» **TASK PROMPT**
Copy out the lines from the one containing "i7 badge icon" through the one containing "pos(627,1107)", inclusive, swapping "Mute" for "Unmute" and changing nothing else.

» **Stored data entries**
· · · · ·

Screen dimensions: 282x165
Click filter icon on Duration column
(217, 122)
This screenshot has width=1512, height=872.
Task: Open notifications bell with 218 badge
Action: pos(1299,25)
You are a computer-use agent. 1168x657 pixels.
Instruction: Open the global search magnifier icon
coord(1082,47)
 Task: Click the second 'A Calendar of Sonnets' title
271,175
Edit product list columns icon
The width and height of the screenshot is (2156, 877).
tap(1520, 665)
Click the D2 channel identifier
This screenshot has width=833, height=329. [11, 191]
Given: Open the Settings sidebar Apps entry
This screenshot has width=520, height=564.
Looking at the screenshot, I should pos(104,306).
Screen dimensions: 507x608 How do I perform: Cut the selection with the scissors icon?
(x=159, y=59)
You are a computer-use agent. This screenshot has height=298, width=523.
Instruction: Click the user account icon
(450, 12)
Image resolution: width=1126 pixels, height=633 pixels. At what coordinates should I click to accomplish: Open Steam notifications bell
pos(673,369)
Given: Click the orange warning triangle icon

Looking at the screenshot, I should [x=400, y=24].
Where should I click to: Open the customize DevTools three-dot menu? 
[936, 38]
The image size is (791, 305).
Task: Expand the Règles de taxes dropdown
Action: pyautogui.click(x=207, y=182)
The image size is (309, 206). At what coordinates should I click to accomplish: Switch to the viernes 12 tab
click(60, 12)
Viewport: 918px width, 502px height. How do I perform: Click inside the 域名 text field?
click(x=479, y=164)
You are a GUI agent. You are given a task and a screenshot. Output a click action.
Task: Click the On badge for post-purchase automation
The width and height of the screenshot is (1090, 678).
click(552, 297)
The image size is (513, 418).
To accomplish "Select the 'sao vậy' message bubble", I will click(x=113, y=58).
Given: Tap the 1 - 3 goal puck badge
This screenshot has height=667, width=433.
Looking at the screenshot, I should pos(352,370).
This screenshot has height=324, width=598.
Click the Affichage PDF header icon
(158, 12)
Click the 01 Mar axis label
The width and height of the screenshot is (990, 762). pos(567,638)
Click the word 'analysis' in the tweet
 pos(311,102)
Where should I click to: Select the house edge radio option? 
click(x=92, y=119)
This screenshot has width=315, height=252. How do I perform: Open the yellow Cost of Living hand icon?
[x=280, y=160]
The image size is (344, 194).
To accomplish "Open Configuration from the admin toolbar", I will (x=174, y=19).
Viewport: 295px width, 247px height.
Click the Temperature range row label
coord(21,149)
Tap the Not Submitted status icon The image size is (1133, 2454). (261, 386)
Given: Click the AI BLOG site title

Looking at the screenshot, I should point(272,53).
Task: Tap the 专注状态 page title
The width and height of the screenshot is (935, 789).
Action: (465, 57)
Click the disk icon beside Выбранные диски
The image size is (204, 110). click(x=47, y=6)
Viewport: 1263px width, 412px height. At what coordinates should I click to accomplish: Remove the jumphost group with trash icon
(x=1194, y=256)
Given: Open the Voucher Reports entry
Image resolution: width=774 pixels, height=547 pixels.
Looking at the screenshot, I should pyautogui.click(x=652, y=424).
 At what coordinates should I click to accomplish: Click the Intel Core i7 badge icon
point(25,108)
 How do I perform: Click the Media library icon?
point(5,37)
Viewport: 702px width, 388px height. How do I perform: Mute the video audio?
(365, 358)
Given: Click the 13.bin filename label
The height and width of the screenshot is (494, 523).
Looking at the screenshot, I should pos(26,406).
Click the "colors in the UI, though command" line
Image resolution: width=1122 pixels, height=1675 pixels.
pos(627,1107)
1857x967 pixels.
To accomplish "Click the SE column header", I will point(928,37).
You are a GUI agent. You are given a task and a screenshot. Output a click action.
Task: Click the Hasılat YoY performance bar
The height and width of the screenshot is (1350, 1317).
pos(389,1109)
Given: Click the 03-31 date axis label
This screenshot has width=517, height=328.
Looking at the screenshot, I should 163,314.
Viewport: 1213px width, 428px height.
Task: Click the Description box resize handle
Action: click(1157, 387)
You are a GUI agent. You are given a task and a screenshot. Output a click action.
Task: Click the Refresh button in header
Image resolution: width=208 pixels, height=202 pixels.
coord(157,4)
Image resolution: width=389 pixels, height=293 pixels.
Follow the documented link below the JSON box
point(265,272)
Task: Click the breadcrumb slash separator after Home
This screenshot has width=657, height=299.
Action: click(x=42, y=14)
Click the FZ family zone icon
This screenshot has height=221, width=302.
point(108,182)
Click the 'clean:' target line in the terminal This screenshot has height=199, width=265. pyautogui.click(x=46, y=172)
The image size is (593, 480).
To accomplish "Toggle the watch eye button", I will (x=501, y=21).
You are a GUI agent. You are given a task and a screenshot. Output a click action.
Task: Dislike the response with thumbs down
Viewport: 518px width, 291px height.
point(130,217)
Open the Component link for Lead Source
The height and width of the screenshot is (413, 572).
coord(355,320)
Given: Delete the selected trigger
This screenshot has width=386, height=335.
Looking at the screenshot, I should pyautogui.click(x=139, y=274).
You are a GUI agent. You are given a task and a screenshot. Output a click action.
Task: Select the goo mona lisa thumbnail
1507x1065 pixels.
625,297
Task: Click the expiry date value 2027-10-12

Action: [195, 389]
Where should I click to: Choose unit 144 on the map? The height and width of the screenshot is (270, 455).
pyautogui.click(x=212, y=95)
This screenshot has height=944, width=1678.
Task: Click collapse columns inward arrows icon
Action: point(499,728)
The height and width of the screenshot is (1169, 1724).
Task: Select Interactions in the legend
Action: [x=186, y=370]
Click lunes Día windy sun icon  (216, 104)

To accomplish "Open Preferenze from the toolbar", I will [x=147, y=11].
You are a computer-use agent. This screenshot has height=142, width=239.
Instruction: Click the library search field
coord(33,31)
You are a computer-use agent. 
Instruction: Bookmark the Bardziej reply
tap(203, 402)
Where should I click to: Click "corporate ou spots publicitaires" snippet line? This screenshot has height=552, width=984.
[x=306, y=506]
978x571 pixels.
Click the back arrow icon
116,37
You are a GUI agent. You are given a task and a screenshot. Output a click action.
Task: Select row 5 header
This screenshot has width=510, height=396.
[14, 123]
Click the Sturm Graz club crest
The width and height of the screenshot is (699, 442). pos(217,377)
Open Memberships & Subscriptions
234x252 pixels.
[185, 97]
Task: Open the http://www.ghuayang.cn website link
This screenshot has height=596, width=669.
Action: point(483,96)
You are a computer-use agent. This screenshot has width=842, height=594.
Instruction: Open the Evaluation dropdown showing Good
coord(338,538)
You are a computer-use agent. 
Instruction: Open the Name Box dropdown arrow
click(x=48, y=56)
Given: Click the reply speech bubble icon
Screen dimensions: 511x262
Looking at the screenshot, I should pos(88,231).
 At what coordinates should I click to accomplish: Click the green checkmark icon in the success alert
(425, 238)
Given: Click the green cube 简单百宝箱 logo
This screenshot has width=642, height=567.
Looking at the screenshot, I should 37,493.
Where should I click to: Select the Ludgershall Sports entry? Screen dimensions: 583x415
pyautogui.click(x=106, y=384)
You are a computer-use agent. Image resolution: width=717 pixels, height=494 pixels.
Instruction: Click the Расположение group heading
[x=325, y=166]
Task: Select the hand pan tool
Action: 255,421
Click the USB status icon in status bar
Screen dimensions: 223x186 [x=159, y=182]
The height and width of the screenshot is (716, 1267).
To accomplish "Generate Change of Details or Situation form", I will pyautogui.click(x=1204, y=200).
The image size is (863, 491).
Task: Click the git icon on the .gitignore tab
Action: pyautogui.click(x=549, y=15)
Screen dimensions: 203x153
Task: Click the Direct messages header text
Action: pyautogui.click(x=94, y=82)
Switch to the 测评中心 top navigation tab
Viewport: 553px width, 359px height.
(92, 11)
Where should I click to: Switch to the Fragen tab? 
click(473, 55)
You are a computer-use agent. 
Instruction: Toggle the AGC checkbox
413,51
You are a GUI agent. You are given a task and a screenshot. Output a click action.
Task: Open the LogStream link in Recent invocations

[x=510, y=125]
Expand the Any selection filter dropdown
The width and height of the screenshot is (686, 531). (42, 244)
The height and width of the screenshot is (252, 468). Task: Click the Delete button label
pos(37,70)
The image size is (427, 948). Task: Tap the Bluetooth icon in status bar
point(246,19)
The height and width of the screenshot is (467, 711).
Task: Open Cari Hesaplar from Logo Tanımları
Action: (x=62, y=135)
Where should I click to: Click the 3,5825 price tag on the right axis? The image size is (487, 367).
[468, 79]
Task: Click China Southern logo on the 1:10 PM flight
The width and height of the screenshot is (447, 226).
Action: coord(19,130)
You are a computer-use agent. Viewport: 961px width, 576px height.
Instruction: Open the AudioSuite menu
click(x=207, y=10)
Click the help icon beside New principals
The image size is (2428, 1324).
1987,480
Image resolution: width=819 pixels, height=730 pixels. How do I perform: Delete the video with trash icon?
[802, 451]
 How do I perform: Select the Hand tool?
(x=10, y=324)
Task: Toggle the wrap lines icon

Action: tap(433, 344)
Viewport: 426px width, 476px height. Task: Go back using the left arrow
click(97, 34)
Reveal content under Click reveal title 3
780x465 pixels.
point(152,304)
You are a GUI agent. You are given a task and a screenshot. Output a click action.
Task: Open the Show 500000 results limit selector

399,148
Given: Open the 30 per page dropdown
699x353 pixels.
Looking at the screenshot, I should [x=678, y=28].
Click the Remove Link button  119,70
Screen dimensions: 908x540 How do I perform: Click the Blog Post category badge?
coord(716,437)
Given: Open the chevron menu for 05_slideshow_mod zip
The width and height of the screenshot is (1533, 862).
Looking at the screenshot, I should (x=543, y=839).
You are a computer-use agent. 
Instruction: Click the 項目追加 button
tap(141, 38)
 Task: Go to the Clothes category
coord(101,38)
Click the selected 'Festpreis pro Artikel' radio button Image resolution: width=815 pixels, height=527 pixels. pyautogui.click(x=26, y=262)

· · · · ·

» **SOLUTION TO THIS PROBLEM**
 At what coordinates should I click to accomplish: Click the Intel Core i7 badge icon
point(25,108)
 How do I perform: Click the Media library icon?
point(5,37)
Viewport: 702px width, 388px height. How do I perform: Unmute the video audio?
(365, 358)
Given: Click the 13.bin filename label
The height and width of the screenshot is (494, 523).
Looking at the screenshot, I should pos(26,406).
Click the "colors in the UI, though command" line
Image resolution: width=1122 pixels, height=1675 pixels.
pos(627,1107)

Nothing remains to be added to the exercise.